Saved data entries
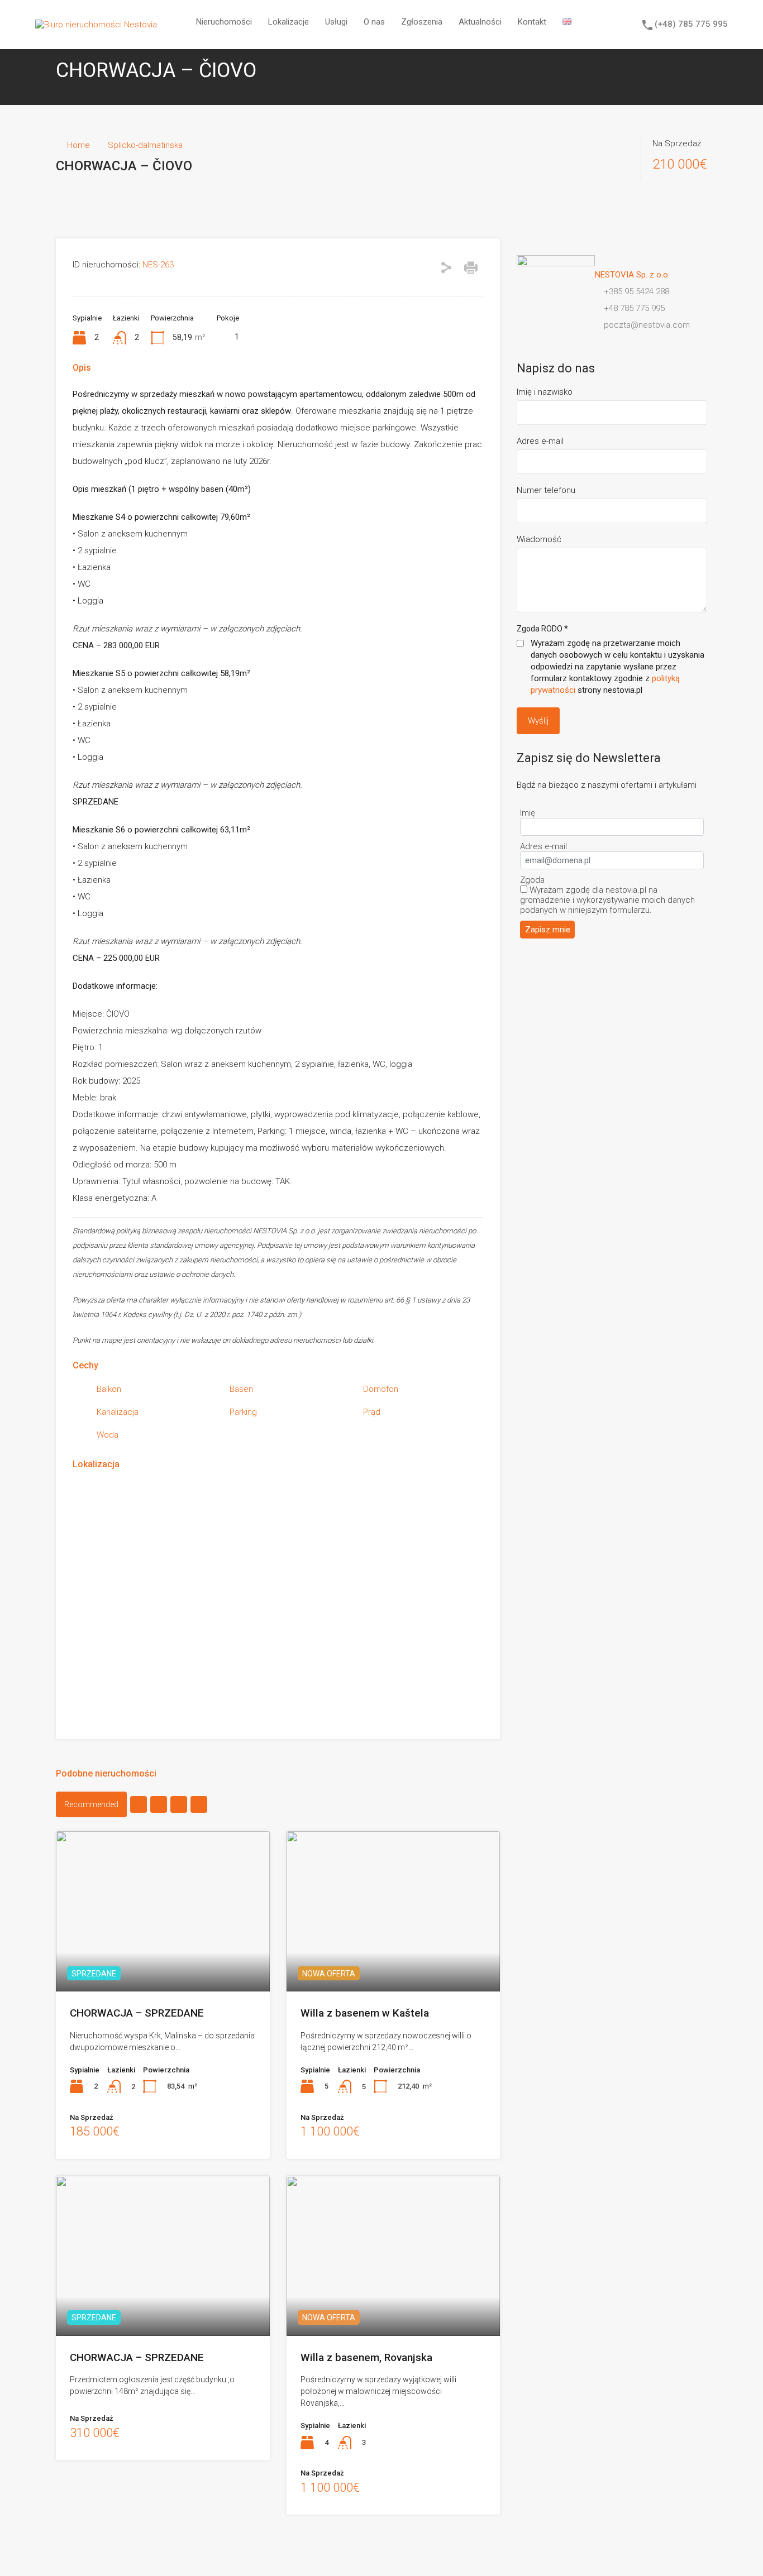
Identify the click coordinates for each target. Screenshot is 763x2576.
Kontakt (532, 22)
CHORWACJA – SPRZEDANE (137, 2013)
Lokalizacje (288, 22)
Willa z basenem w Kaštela (365, 2013)
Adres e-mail (540, 441)
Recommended (91, 1804)
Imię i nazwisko (545, 392)
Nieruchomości (224, 22)
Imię (527, 813)
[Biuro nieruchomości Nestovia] (96, 25)
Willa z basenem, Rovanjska (366, 2357)
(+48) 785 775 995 (691, 24)
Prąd (371, 1412)
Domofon (380, 1389)
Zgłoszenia (421, 22)
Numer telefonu (546, 490)
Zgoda (532, 880)
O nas (374, 22)
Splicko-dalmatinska (145, 145)
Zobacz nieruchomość (162, 1959)
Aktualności (480, 22)
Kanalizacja (118, 1412)
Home (78, 145)
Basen (241, 1389)
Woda (107, 1435)
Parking (243, 1412)
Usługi (336, 22)
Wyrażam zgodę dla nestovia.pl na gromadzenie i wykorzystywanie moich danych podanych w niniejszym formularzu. (607, 900)
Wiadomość (539, 539)
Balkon (109, 1389)
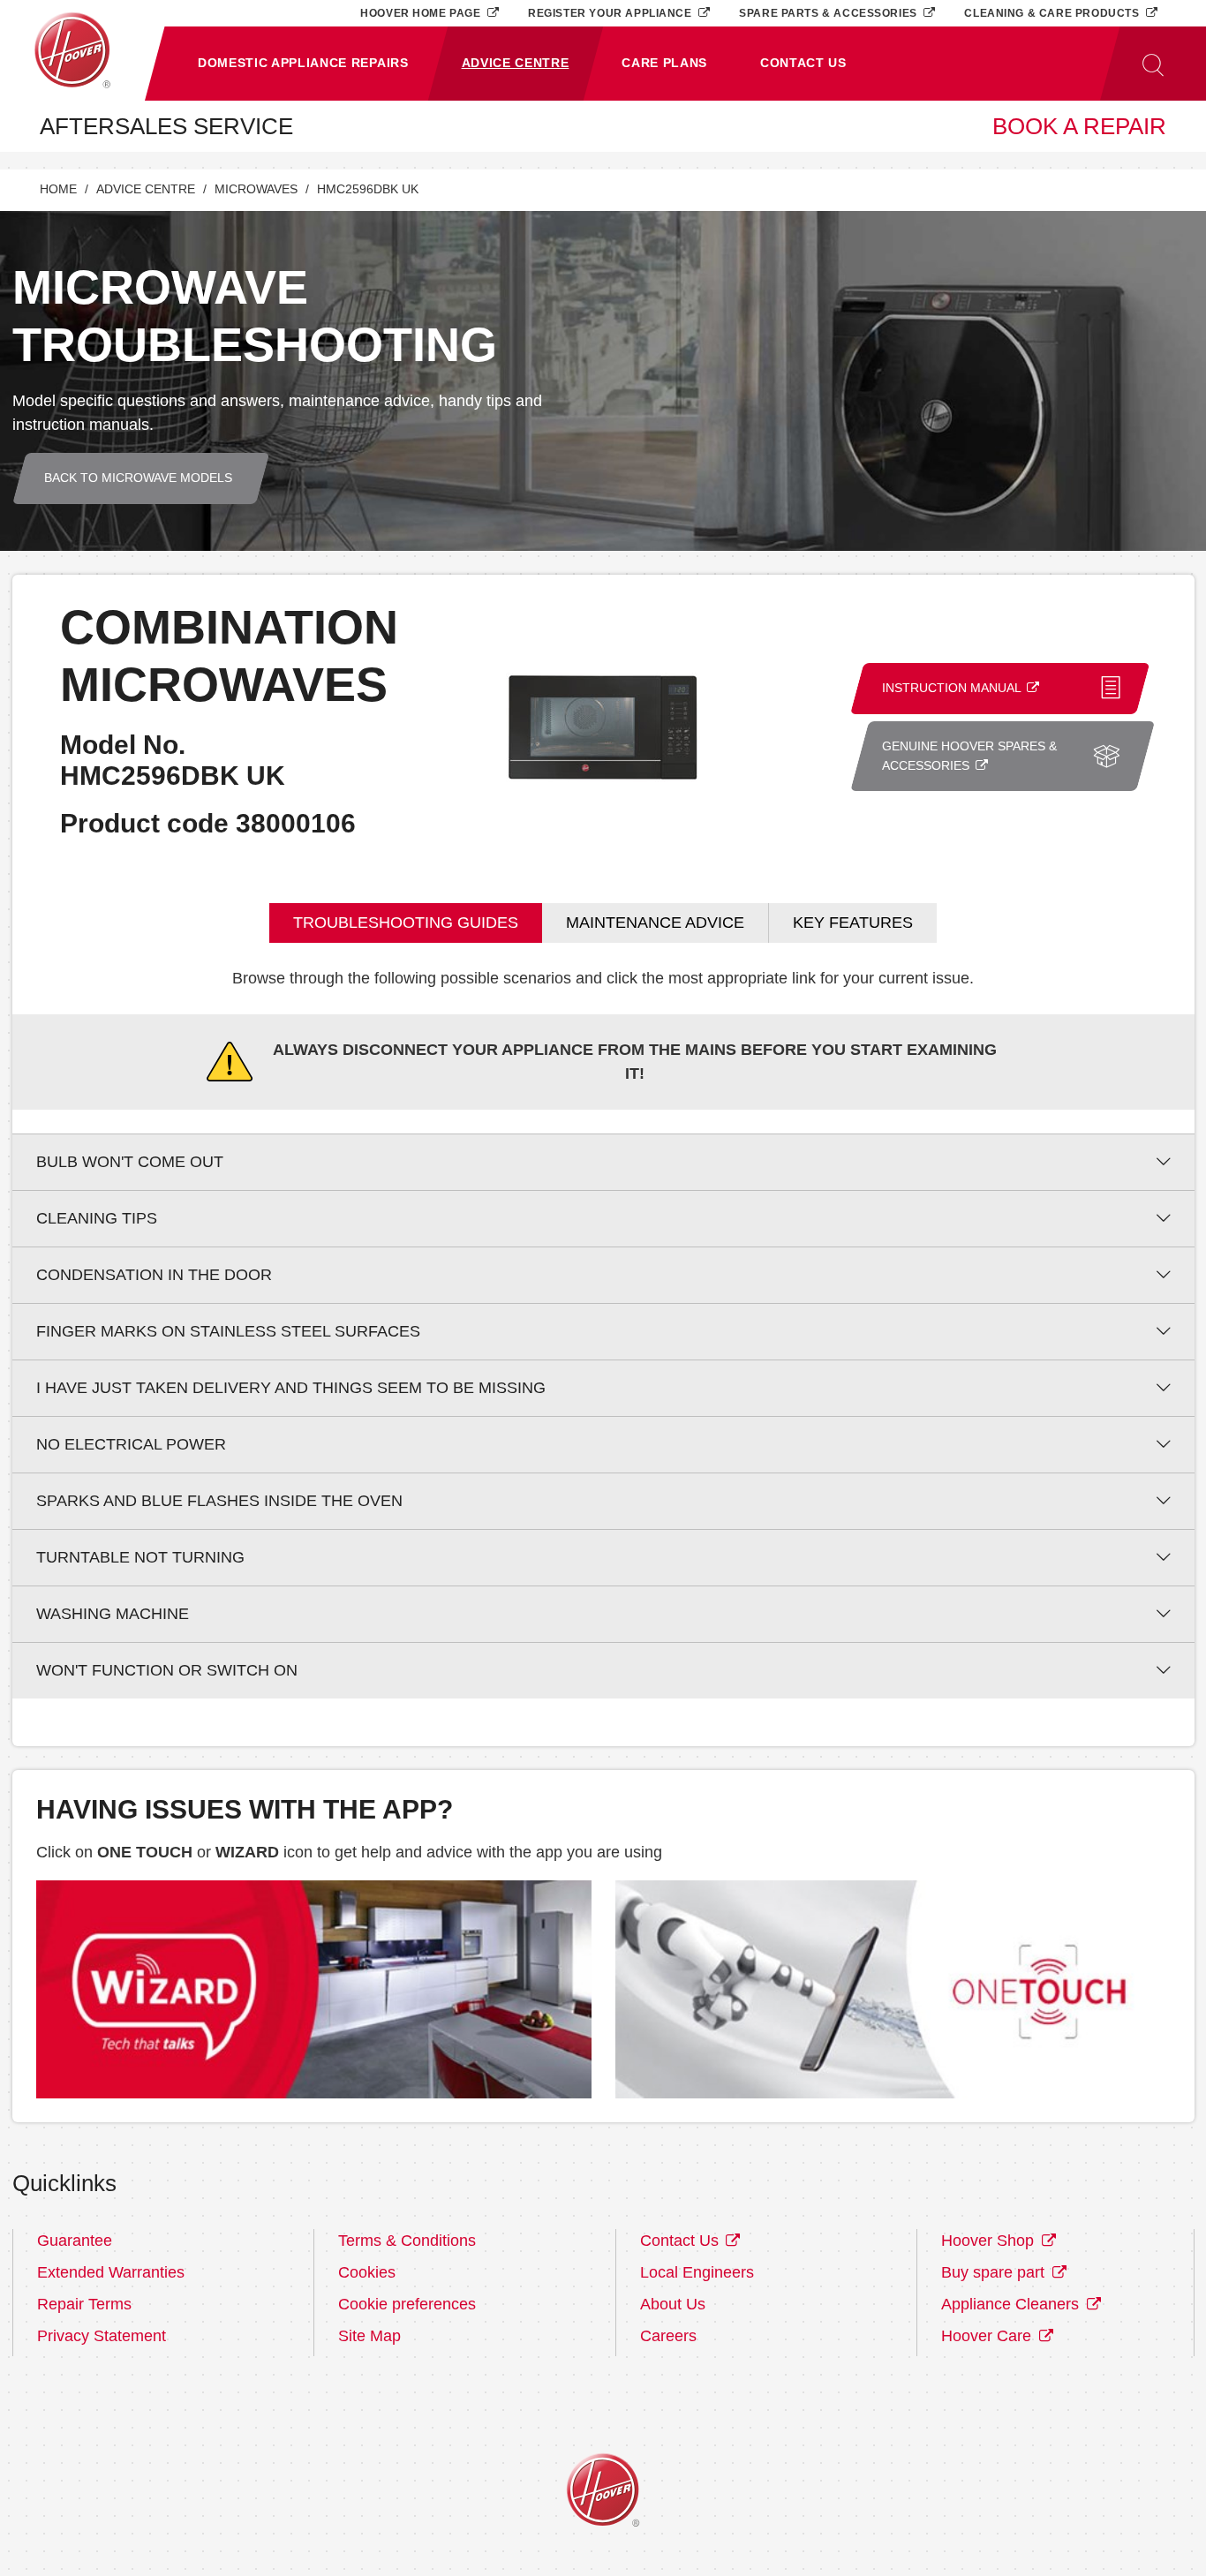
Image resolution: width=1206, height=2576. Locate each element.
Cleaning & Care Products (1053, 13)
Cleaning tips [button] (96, 1218)
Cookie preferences (407, 2304)
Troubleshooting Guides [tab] (405, 922)
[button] (303, 63)
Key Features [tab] (853, 922)
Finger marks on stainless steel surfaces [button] (228, 1331)
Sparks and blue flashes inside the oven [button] (219, 1501)
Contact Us (681, 2240)
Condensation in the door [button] (154, 1275)
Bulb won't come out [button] (129, 1162)
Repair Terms (84, 2304)
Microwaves (256, 189)
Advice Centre (145, 189)
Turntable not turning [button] (140, 1557)
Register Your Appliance (611, 13)
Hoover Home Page (422, 13)
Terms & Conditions (407, 2240)
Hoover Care (988, 2336)
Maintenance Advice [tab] (655, 922)
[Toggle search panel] (1153, 63)
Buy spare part (995, 2272)
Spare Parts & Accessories (829, 13)
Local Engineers (697, 2272)
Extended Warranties (111, 2272)
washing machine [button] (112, 1614)
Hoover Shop (989, 2240)
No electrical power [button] (131, 1444)
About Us (672, 2304)
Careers (668, 2336)
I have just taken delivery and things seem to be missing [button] (291, 1388)
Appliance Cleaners (1012, 2304)
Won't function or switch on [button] (167, 1670)
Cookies (367, 2272)
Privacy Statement (101, 2336)
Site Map (369, 2336)
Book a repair (1079, 126)
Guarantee (74, 2240)
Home (58, 189)
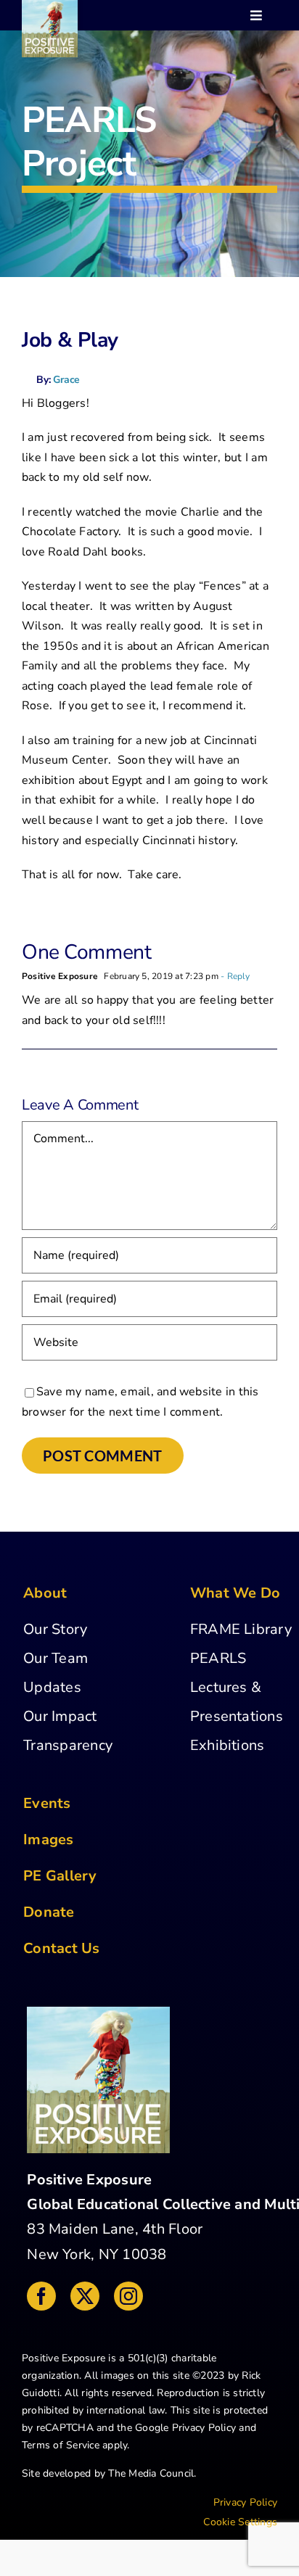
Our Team (55, 1658)
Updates (52, 1687)
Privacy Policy (204, 2428)
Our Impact (60, 1716)
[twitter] (84, 2296)
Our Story (55, 1629)
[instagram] (128, 2296)
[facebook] (41, 2296)
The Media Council (151, 2473)
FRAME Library (241, 1629)
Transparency (67, 1745)
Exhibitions (227, 1745)
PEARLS (218, 1658)
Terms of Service (60, 2445)
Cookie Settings (240, 2522)
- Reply (234, 976)
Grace (66, 380)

Assignment -
Write out exactly the lines from the one containing "Book a repair (1079, 126)" through the last line of the records above, both ends included, and leave out any pictures.

Completed exercise -
Book a repair (1079, 126)
Guarantee (74, 2240)
Home (58, 189)
Our Team (55, 1658)
Updates (52, 1687)
Privacy Policy (204, 2428)
Our Impact (60, 1716)
[twitter] (84, 2296)
Our Story (55, 1629)
[instagram] (128, 2296)
[facebook] (41, 2296)
The Media Council (151, 2473)
FRAME Library (241, 1629)
Transparency (67, 1745)
Exhibitions (227, 1745)
PEARLS (218, 1658)
Terms of Service (60, 2445)
Cookie Settings (240, 2522)
- Reply (234, 976)
Grace (66, 380)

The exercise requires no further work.